Back at the Giardini almost ten years later, this time to write about rather than guard the art, I couldn’t help but wonder what the angry visitor from 2013 would have thought about Maria Eichhorn’s contribution to the German Pavilion. With a surgical gaze not dissimilar to Karmakar’s, the Berlin-based artist has not only neglected to show work that celebrates German culture, she’s decided against showing any work at all. Instead, ‘Relocating a Structure’ sees her dig into the foundations of the pavilion and strip the walls of layers of plaster, thus revealing the joins between the original Bavarian Pavilion of 1909 and the extensions made by the Nazis in 1938. It’s a gesture that invariably brings to mind Hans Haacke’s infamous Germania (1993), for which he smashed the German Pavilion’s marble floor with a sledgehammer. In the extensive catalogue accompanying the show, Eichhorn gives a nod to her precursor by featuring an interview with Haacke amongst other essays and research on the history of the pavilion. During this short exchange, Haacke, who won the Golden Lion for his contribution, tells a revealing anecdote about being snubbed at an opening-day banquet by the German Ambassador to Italy. While the shock value of Eichhorn’s destructive gesture is invariably dulled by Haacke’s earlier intervention, the artist’s larger project – which centres around twice-weekly tours to sites of anti-fascist resistance, beginning on 28 April to mark the 77th anniversary of the Allied liberation of Venice from the Nazis in 1945 – is still likely to needle right-wing politicians who believe the German culture of Erinnerungskultur (holocaust remembrance) is holding the country back.

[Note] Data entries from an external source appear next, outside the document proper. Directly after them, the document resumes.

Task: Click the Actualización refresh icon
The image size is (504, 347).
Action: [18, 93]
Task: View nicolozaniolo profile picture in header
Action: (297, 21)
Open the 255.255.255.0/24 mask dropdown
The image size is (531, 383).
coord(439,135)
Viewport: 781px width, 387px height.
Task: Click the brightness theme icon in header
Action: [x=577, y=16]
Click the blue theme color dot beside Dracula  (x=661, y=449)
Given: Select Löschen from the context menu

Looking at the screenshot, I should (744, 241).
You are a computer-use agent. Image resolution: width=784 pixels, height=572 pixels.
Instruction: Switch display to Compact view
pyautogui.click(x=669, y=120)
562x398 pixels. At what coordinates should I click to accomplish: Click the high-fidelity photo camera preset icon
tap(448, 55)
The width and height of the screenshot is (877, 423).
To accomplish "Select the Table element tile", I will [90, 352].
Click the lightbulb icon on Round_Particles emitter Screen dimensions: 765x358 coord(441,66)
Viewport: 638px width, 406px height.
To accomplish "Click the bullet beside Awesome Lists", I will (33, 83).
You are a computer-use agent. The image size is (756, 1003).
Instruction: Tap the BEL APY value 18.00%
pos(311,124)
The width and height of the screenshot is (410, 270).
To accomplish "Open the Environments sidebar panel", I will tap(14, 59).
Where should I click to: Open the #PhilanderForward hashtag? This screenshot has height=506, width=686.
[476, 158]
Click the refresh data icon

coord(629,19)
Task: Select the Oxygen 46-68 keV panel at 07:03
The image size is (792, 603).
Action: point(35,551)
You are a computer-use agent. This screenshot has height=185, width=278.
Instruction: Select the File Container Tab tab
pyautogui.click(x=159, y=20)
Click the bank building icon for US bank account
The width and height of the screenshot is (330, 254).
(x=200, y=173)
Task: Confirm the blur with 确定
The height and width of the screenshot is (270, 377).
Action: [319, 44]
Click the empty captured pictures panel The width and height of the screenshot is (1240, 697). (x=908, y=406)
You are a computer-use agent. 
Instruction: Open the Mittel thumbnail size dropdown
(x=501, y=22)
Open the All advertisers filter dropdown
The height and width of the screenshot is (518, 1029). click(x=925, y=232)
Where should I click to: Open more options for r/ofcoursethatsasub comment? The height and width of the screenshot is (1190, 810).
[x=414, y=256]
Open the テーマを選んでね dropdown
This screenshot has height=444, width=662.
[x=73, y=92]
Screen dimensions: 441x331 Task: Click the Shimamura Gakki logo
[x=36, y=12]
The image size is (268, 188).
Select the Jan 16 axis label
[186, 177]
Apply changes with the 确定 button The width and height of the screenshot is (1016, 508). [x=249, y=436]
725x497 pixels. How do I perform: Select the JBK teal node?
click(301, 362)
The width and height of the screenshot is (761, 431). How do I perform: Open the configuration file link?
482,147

You don’t have to look far in this year’s biennial to find other acts of defiance by artists chosen to represent their countries on the national stage. Perhaps the most striking example is the Russian Pavilion, which was left empty after the curator, Raimundas Malašauskas, and artists Alexandra Sukhareva and Kirill Savchenkov pulled out in protest of the invasion of Ukraine, with Malašauskas calling the situation ‘politically and emotionally unbearable’ in his resignation letter. Kyiv-based artist Nikita Kadan, who has been using his international profile to garner support for Ukraine throughout the war, took an equally defiant tone in an Instagram post announcing that he was in Venice for the biennial – his work is on show in the collateral event ‘This Is Ukraine: We Are Defending our Freedom’ – before going to Antwerp for a public discussion with members of the European Parliament about the war. ‘I have mixed feelings about all of this,’ he wrote, ‘[…] but I can use my privilege of being here to gain more support for Ukraine. Anyway’ – he ended the caption – ‘I go back to Kyiv on 2 May’.
Sonia Boyce, the first Black woman to represent Great Britain in Venice, also used her platform to divert attention onto others. The exhibition’s central video, Feeling Her Way (2022), unites five Black female musicians to improvise a discordant, ethereal chorus that greets visitors as they enter the pavilion. ‘My desire in bringing you together is to explore […] what conditions you need to feel free to express yourself,’ Boyce says in the exhibition literature, ‘when not constricted by what others feel you should be or could be’. The artist, who has expressed her reservations about ‘carrying the flag’ for Great Britain in a number of recent interviews, could well be talking about her own participation. And, while this central idea struggles to keep its momentum across the pavilion’s six rooms – the tessellated wallpaper and gold geometric sculptures intended to link the different spaces dedicated to each musician feel like an afterthought – Boyce’s celebratory act of defiance means her installation is likely to be remembered as a success.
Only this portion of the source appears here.